Data shown:
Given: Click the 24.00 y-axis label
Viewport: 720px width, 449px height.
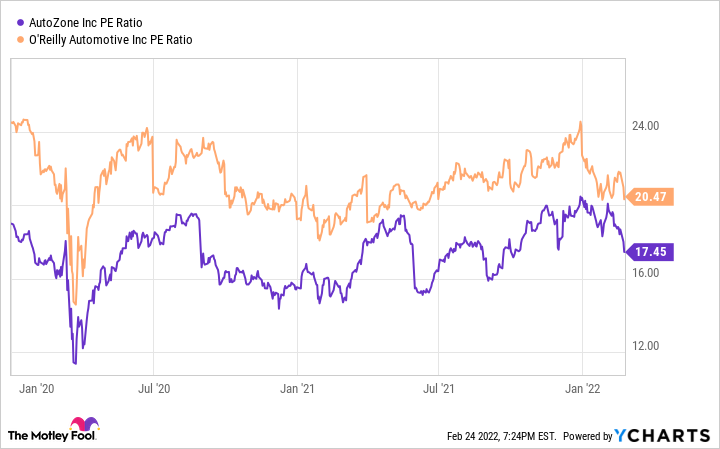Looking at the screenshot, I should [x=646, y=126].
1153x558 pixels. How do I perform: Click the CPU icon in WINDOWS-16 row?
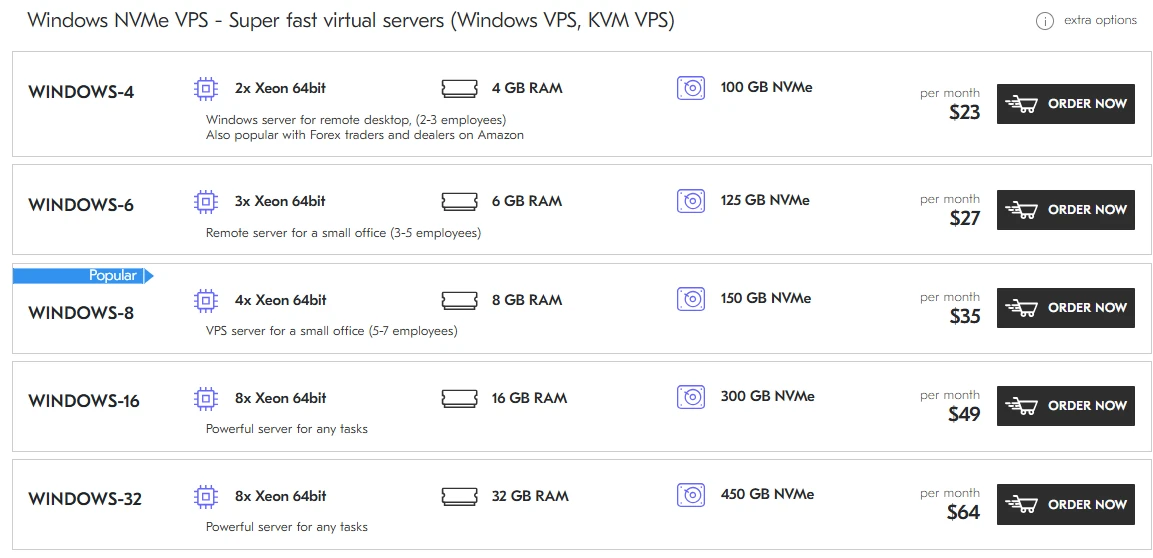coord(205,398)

What the task asks: Would you set down, word for word, the lines running from the one that contains "Viewport: 720px width, 449px height." to the last line of the material, omitting all pictures?

Task answer:
Viewport: 720px width, 449px height.
Looking at the screenshot, I should [x=646, y=126].
1153x558 pixels. How do I perform: Click the CPU icon in WINDOWS-16 row?
coord(205,398)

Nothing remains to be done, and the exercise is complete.